(Stored entries)
↓

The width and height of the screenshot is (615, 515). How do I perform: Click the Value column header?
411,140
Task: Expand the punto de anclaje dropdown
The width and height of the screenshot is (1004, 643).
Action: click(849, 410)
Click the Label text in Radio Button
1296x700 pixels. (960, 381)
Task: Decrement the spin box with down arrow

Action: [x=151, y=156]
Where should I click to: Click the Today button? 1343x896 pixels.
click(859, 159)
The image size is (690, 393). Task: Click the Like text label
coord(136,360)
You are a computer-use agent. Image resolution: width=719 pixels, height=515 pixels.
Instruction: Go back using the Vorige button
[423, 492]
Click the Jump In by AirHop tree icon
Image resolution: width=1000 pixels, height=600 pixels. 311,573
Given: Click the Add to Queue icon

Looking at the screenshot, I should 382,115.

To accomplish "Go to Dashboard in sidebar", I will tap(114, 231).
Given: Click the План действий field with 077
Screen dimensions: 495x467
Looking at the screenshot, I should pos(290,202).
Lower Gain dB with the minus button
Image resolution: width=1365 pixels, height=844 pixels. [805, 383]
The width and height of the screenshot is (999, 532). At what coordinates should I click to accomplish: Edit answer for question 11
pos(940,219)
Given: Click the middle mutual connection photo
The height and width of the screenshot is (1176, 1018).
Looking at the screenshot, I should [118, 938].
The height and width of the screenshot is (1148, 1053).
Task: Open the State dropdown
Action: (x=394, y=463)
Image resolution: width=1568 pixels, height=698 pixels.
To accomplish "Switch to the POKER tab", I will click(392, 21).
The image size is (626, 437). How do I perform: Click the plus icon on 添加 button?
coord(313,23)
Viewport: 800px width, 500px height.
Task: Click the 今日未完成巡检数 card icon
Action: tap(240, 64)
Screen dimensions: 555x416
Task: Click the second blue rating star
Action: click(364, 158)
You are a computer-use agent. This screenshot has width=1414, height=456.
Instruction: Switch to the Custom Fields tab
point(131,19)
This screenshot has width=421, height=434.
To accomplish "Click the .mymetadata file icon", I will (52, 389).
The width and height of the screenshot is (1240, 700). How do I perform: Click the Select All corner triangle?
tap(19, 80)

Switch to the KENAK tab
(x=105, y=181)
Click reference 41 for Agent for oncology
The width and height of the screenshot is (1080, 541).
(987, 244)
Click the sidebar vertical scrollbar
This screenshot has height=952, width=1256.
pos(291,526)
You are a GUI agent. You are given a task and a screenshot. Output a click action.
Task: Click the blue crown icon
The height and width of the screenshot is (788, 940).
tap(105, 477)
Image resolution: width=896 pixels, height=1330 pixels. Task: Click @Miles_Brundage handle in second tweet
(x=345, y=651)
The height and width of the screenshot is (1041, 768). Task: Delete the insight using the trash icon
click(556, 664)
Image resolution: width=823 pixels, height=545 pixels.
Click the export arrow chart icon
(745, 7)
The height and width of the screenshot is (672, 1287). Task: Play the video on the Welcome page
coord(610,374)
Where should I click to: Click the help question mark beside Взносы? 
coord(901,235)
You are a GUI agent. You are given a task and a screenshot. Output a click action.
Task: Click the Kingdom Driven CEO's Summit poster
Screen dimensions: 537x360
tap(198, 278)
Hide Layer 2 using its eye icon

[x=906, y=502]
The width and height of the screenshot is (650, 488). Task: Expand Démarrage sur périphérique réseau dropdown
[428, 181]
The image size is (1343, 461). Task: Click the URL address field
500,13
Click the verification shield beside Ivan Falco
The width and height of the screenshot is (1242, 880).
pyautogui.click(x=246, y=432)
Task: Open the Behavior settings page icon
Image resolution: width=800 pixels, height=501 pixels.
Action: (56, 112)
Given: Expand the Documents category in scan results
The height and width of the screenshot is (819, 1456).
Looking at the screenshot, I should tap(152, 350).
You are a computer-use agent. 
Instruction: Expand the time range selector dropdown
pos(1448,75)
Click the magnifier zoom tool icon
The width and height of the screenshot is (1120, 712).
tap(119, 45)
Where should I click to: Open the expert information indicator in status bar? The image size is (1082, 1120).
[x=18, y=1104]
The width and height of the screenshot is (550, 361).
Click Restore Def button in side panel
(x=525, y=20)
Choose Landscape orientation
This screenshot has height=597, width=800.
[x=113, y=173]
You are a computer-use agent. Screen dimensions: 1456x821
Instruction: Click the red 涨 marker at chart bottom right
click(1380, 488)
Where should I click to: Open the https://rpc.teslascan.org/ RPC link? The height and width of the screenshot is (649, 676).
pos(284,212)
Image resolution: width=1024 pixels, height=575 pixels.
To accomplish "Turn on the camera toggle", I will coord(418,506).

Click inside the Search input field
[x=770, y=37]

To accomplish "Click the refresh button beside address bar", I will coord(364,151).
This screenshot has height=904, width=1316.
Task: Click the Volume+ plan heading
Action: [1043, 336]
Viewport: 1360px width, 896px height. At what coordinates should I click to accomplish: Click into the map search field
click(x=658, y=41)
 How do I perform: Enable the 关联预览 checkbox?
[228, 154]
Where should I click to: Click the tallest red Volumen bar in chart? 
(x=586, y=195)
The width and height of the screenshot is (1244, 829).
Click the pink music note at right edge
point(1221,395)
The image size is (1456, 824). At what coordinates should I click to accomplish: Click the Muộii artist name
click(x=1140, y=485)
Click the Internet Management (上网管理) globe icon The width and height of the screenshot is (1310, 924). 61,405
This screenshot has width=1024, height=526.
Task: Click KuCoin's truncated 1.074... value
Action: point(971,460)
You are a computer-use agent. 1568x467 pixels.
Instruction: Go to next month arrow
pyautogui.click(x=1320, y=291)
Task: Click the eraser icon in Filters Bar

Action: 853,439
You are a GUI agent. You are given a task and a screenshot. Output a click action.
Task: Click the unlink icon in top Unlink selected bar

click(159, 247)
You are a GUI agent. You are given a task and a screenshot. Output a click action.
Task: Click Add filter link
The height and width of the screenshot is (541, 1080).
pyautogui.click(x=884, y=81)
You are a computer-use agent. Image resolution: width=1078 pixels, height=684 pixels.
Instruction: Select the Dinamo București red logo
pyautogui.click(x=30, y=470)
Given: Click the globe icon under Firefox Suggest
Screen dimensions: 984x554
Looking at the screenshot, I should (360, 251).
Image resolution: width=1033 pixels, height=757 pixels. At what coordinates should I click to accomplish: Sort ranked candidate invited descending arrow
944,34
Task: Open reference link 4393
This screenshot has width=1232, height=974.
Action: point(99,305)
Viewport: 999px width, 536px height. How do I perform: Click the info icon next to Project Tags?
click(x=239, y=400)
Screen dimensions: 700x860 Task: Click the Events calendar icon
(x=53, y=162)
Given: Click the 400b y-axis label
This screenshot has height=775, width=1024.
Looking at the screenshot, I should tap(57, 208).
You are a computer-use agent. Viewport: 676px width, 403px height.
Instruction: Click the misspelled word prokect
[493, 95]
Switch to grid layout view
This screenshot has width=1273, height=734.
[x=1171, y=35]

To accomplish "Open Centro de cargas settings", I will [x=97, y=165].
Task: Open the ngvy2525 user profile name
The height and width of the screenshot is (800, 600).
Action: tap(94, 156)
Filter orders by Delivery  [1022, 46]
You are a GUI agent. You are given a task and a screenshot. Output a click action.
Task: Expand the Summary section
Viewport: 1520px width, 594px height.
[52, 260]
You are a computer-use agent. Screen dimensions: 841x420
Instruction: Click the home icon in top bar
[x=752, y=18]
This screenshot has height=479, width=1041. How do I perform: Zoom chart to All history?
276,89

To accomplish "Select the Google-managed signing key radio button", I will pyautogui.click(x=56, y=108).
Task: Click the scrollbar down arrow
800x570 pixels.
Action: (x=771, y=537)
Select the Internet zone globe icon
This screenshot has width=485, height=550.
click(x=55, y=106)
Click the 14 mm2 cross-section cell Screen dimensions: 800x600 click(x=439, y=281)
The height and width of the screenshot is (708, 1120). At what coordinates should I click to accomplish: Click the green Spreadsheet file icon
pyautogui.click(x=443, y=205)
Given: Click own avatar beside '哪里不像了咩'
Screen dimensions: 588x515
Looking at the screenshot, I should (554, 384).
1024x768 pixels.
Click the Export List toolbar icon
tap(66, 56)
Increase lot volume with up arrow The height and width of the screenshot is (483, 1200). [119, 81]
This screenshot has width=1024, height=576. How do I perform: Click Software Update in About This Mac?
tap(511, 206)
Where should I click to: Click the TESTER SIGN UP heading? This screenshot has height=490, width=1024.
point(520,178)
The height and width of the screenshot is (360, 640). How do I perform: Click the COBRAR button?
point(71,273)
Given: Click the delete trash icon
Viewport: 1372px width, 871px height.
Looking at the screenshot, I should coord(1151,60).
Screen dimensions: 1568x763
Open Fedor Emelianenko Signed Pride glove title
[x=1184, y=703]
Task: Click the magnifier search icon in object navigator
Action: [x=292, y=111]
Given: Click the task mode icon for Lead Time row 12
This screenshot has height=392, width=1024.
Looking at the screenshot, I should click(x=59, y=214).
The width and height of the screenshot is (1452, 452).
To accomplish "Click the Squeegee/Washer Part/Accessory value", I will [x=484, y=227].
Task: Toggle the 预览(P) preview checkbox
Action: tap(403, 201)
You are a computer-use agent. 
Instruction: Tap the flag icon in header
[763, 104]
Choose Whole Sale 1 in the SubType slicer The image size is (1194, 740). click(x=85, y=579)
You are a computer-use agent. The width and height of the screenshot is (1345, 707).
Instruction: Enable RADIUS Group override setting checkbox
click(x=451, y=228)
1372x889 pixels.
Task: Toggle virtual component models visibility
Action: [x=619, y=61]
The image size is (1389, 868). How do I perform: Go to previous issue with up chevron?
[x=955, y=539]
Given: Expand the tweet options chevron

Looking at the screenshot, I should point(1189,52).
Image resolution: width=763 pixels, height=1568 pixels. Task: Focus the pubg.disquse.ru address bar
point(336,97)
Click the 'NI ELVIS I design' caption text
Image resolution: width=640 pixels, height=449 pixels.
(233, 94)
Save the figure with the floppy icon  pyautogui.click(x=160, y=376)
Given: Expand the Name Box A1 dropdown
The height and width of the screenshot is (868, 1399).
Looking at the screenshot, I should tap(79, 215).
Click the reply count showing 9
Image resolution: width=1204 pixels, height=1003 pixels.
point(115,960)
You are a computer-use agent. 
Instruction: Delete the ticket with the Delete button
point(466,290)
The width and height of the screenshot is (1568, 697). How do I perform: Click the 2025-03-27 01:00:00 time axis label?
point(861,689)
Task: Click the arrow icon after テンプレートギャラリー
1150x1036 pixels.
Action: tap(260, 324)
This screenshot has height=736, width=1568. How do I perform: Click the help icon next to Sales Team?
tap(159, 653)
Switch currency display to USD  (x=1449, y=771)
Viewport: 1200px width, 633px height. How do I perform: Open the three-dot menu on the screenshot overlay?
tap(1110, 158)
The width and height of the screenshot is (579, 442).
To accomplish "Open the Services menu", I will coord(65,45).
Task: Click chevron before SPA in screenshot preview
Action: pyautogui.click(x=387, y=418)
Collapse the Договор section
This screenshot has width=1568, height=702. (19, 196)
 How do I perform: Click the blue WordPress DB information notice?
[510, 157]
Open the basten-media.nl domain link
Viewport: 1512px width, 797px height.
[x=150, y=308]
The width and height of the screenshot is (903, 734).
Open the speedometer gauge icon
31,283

↑

Show all lines above that contain "scrollbar".

Click the sidebar vertical scrollbar
Task: Click the scrollbar down arrow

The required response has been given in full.